Now narrow residential streets with cars parked on both sides with their multitude of hazards such as possible small boys running across the road in-between parked cars I understand, but MAIN roads which already have a plethora of crossings, traffic islands, lights and speed cameras to slow the motorist down? Where is the logic in reducing these to 20?
It feels as if we sensible drivers (and whatever my green sympathies, I am required to drive around the city quite a lot as part of my new job) are being penalised for the drink and drug-addled minority who commit the moronic acts such as cutting up or overtaking on a 30mph stretch and swinging out of corners at high speed minus signals - offences they continue to commit if not more so under the new more-restrictive regime, surprise surprise. Now if the REAL dangerous drivers such as these, not forgetting the latest breed who TWEET about how clever and badass they are to post to Twitter whilst driving faced stiffer penalties such as losing their licence for 10 years if caught, rather than a slap on the wrist, a life ban if they killed or mained anyone, THAT would be be more sensible and effective than this ridiculous money squandering scheme where it is 30 miles an hour one minute and 20 the next with no particular rhyme or reason attached to which section of road is which, bar the obvious side streets. And don't get me started on dangerous cyclists or lemming pedestrians who seem to rate listening to their iPods above looking before they pull out or cross! Don't they deserve a penalty or two? Or doesn't the Highway Code apply to them?

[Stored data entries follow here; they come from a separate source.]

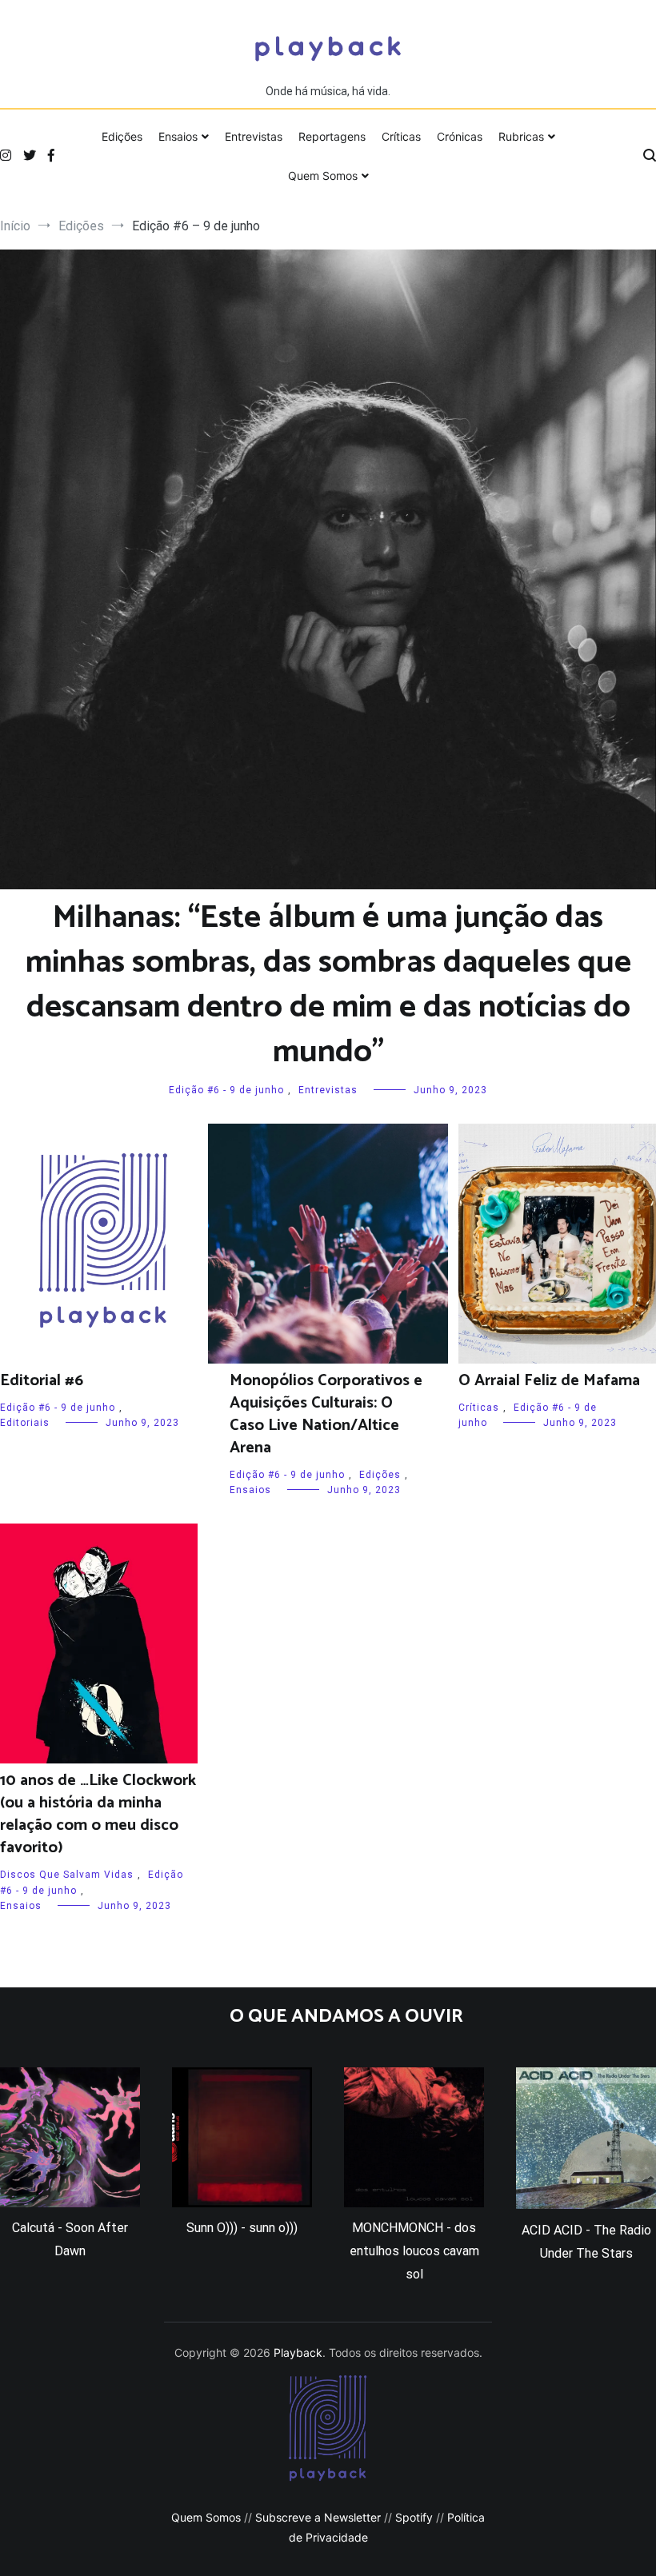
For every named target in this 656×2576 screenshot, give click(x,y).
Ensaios (178, 136)
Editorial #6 (41, 1381)
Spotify (414, 2517)
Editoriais (25, 1422)
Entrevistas (253, 136)
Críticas (401, 136)
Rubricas (521, 136)
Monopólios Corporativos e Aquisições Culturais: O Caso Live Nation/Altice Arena (326, 1414)
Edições (122, 136)
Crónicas (459, 136)
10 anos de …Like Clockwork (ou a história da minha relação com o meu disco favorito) (98, 1814)
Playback (298, 2352)
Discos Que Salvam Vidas (67, 1874)
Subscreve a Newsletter (318, 2517)
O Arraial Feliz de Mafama (549, 1381)
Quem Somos (323, 175)
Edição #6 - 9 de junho (226, 1090)
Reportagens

Cars are not going to go away after all. Though perhaps they might be drastically reduced at least if truly radical schemes such as the reintroduction of trams or the provision of continuous cycle lanes were considered, so what is the point of deliberately creating obstacles for cars, thereby promoting the mass pollution of idling engines?
Meanwhile on Radio 4's Today programme this week, a city finance chief was challenged about the fact that huge bonuses continue to be paid to bankers, despite the recession, and performance regardless - even in the cases where banks have been bailed out by the government via our taxpayer's money to stay afloat.
His reply was that they had to continue to pay large bonuses as our banking talent would otherwise be lost abroad.
What a brilliant strategical tactic, I thought! Kill the bonuses so they go abroad and destabilise somone else's economy with foolish risk taking whilst our own country has a chance to recover and fight back.
And do they leave us any alternative when no financial institution will seemingly hear of bonuses being performance-related, or at the very least, paid after tax, and after profit margins have been factored in? It now even emerges that a handful of cheeky bankers are suing for not receiving the obscene bonuses they expected.